I had never really thought of “purpose in life” as a component of happiness – until I took a positive psychology course from Martin Seligman, PhD, several years ago. The other components were positive emotion and engagement (since then, he has added positive relationship and achievement).
I remember thinking how much meaning I felt when I was at the height of my nurse-midwifery career – delivering babies, making headway for advanced practice nurses at our hospital and – well – changing the system for OB care for underserved women in our community. Meaning with a BIG M!
One thing I learned from Dr Seligman is that it takes a balance in all the areas to have happiness. Looking back, I loved the meaning but missed out on spending time with family and friends. And, while birth brought positive emotions, some of the long hours, lack of sleep and politics did not.
I have learned how to create more balance . . . to savor life . . . to look for strengths in others . . . to focus on hobbies and exercise that I find engaging. I have to admit, however, that finding meaning through my career may never be as strong as it was in my nurse-midwifery years.
No, wait, maybe that is not true. I loved midwifery because it was my own business . . . I could use my clinical knowledge and my love of entrepreneuring to make a difference for people in my community and region.

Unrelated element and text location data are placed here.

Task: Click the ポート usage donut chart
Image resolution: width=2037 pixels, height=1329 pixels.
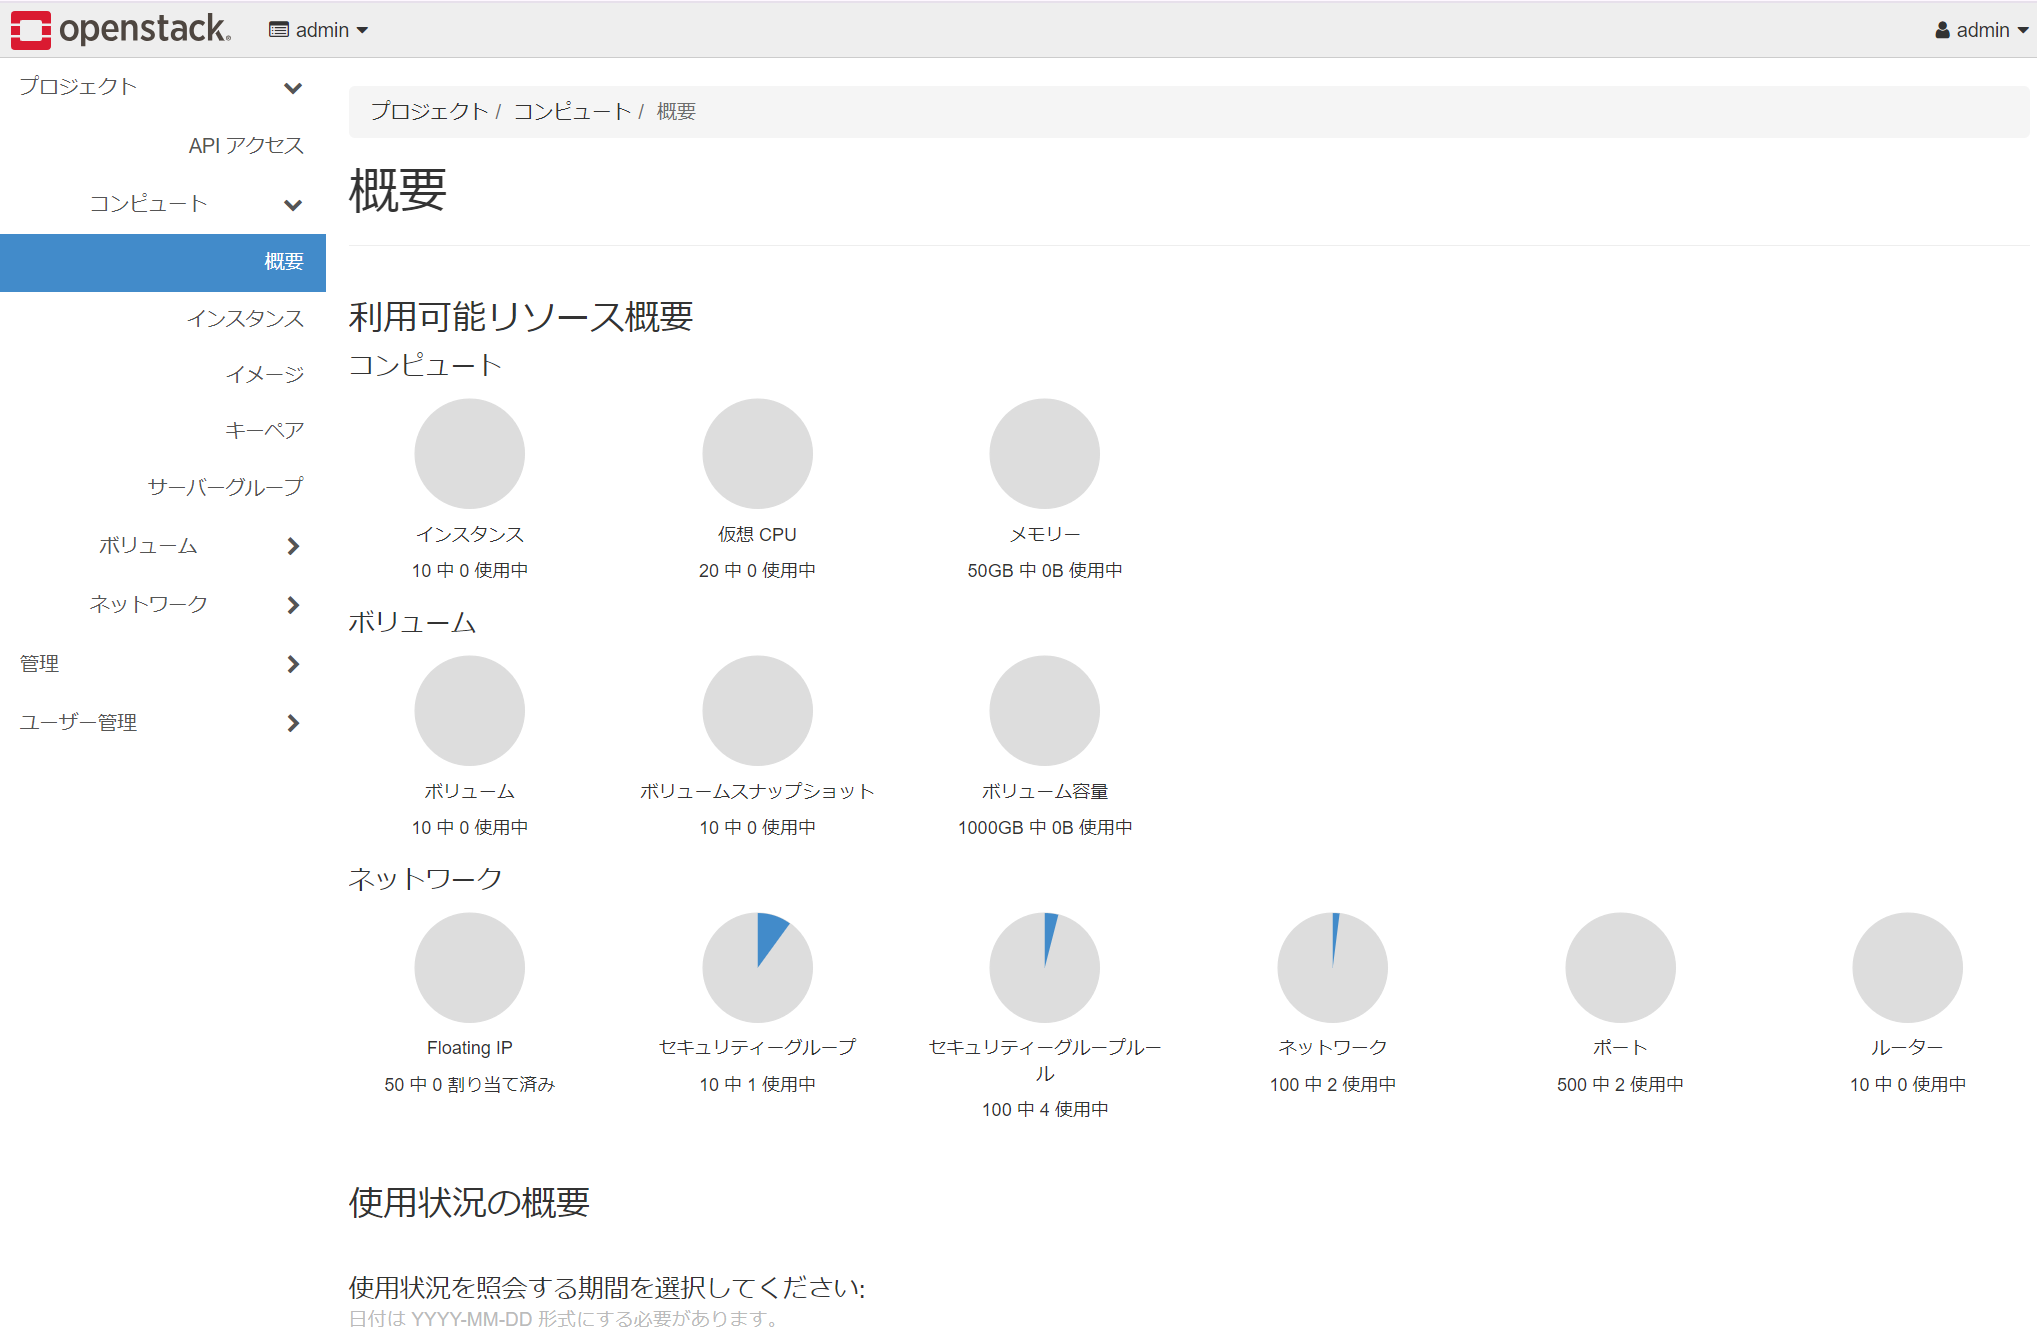Action: pos(1619,967)
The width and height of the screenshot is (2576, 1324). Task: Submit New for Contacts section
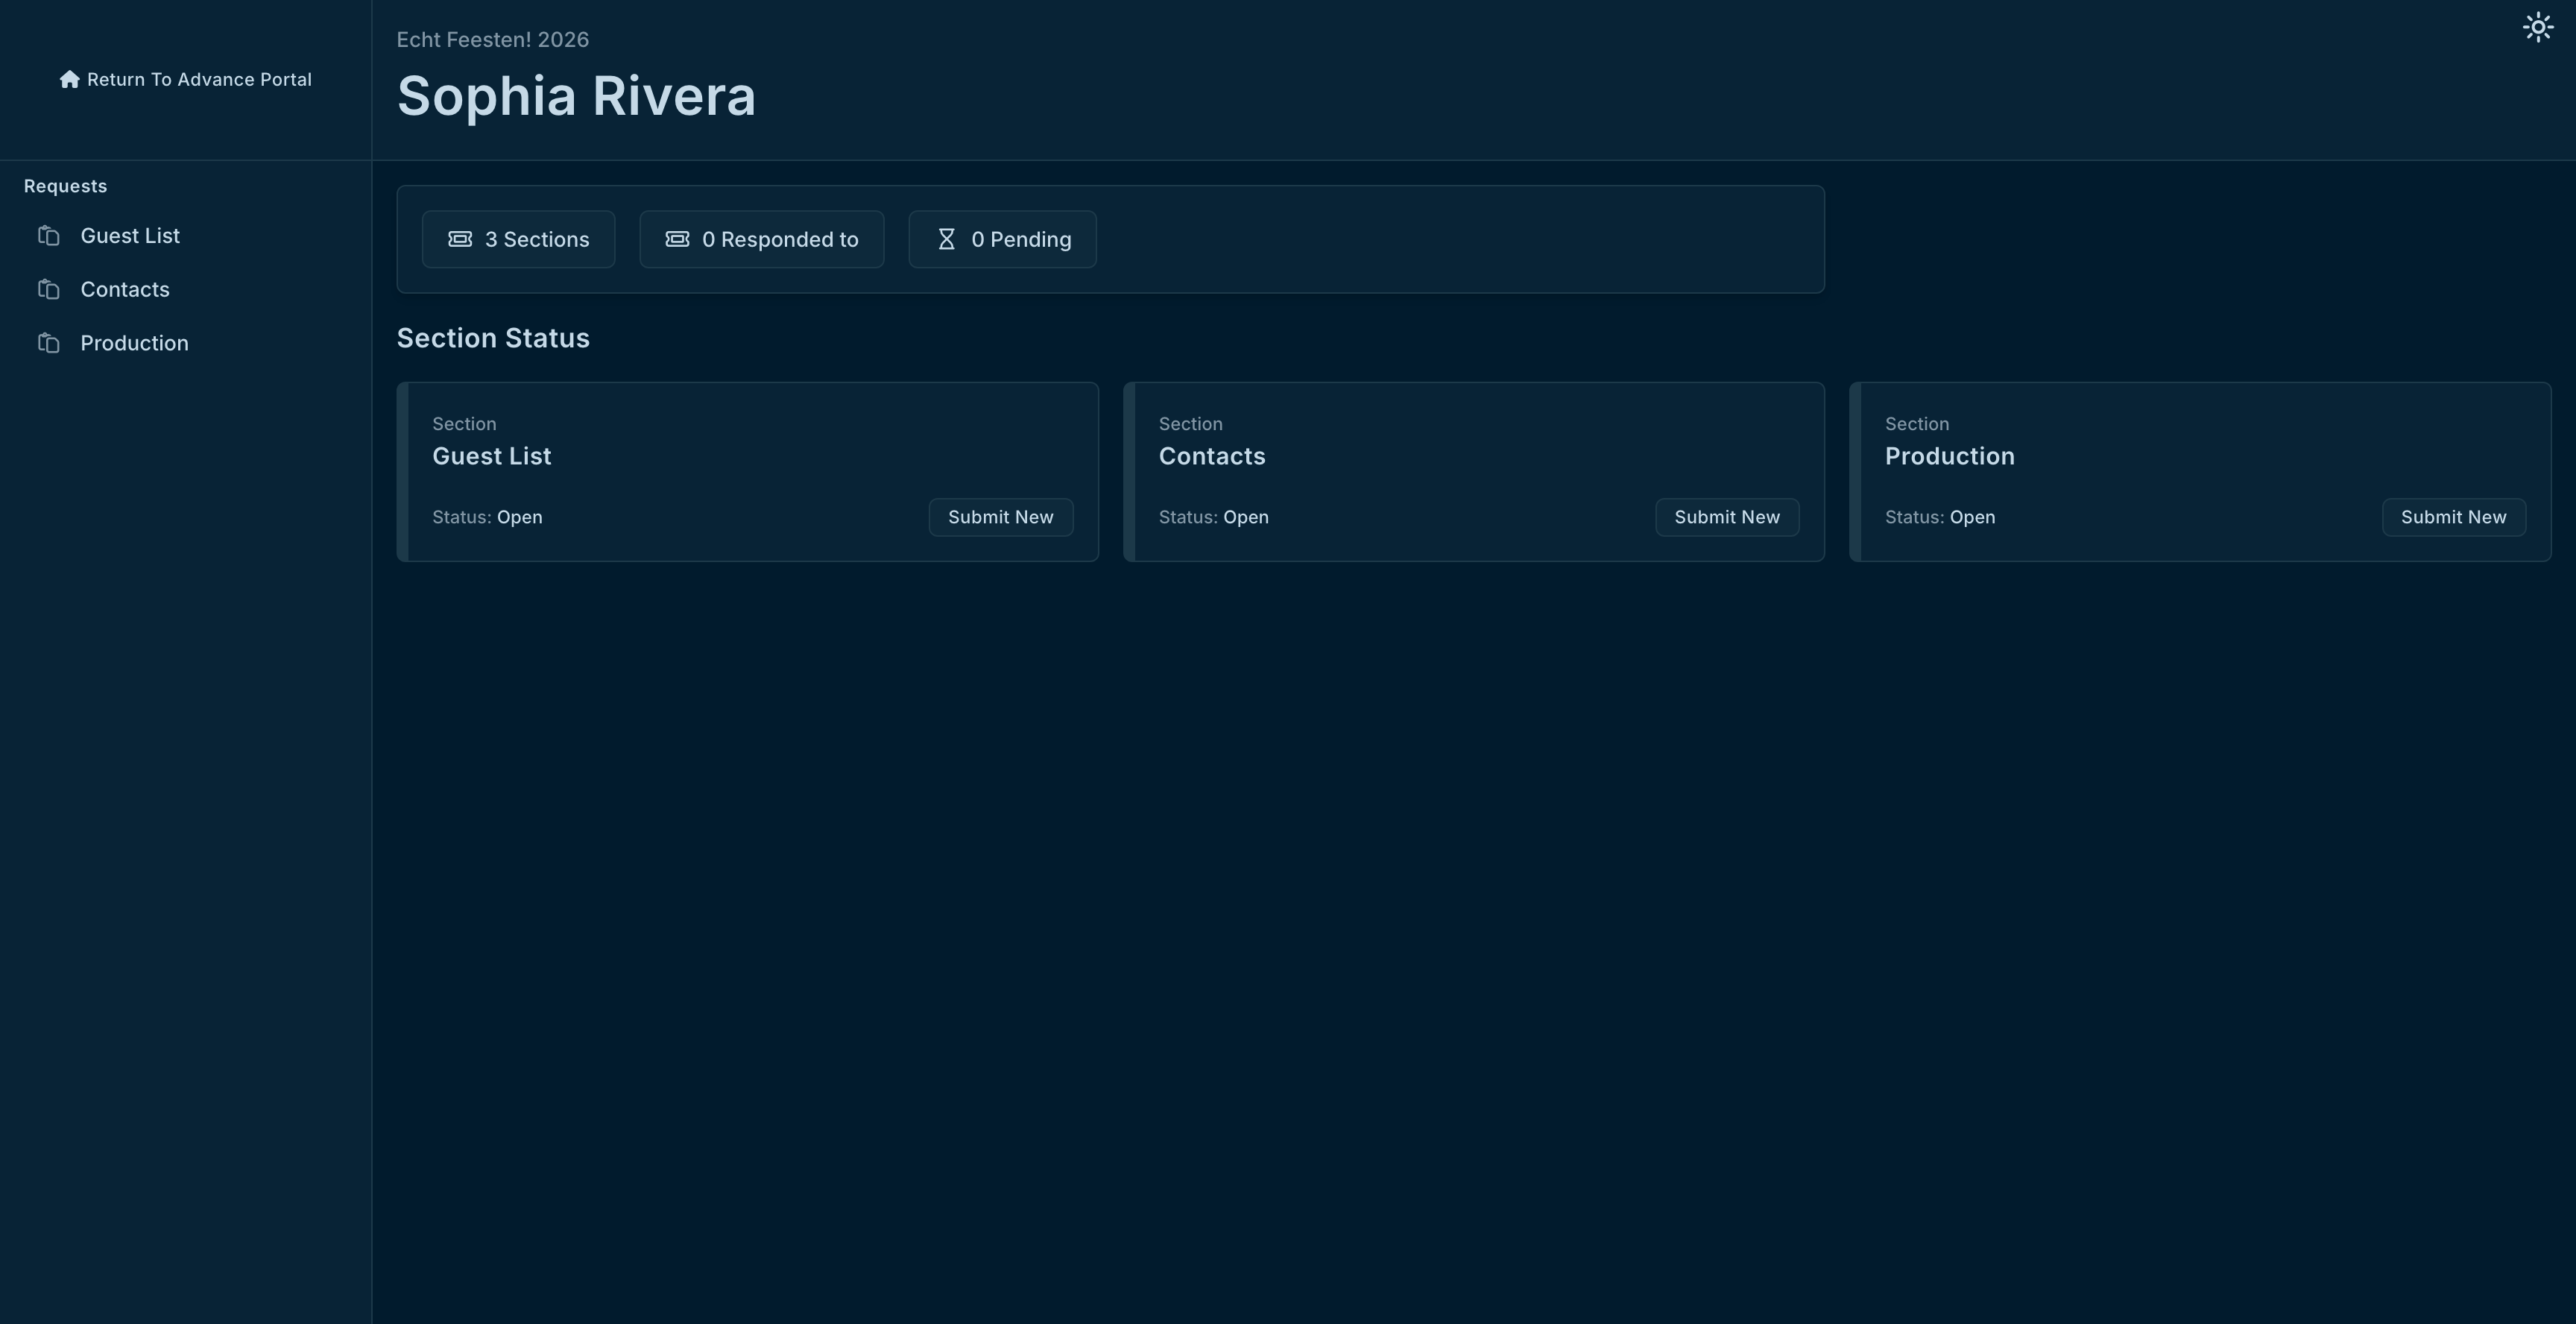click(1726, 517)
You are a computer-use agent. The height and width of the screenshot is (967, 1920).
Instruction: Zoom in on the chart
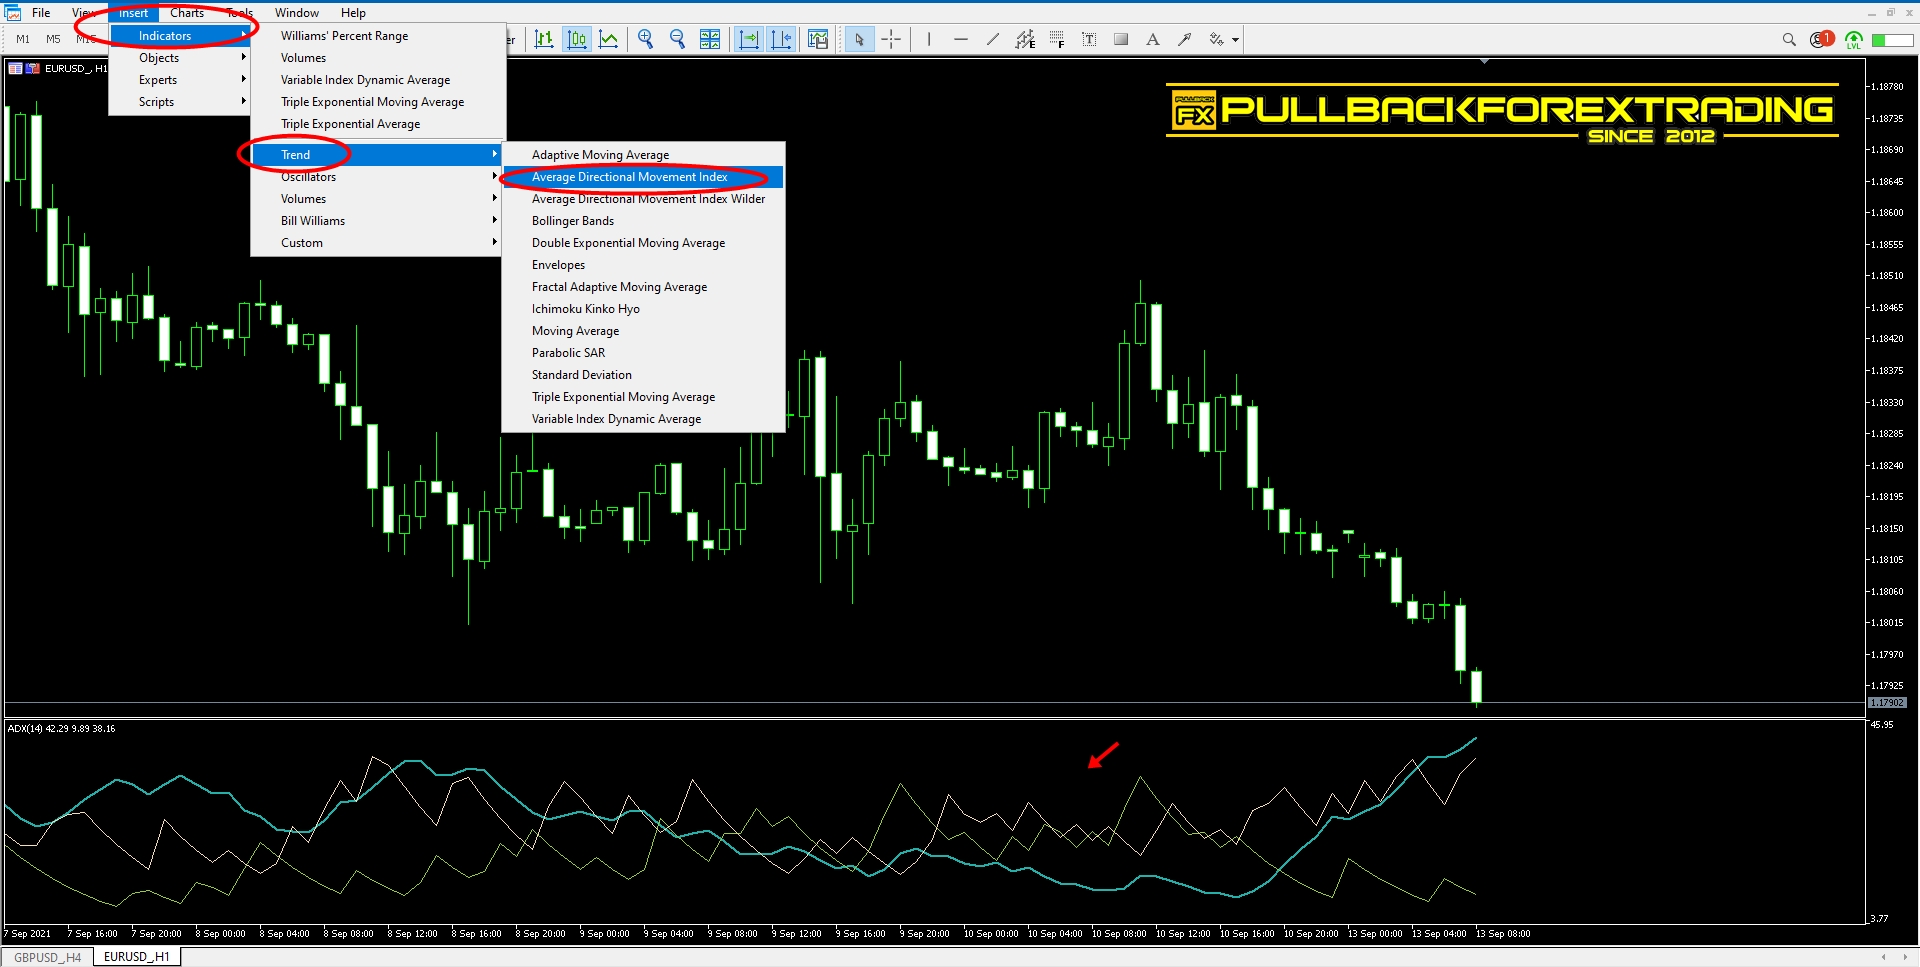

So, today I stepped into the action phase with a start of a reduced schedule at my public health job and the first actions toward developing a business plan for my practice. What fills me is a sense of optimism. I am reminded of how important it is for all of us to have meaningful work . . . after all, we spend the majority of our waking hours there.
Benefits and retirement packages are wonderful . . . but they do not ensure happiness. Our culture often confuses this. I watch people struggle to cling to those even when they are not happy . . . I, too, have been caught in this trap. Limiting happiness to weekends and vacations is limiting a sense of wellbeing in life.
How do you connect to your own sense of purpose through your daily work? How does this connection (or lack thereof) impact your health and wellbeing?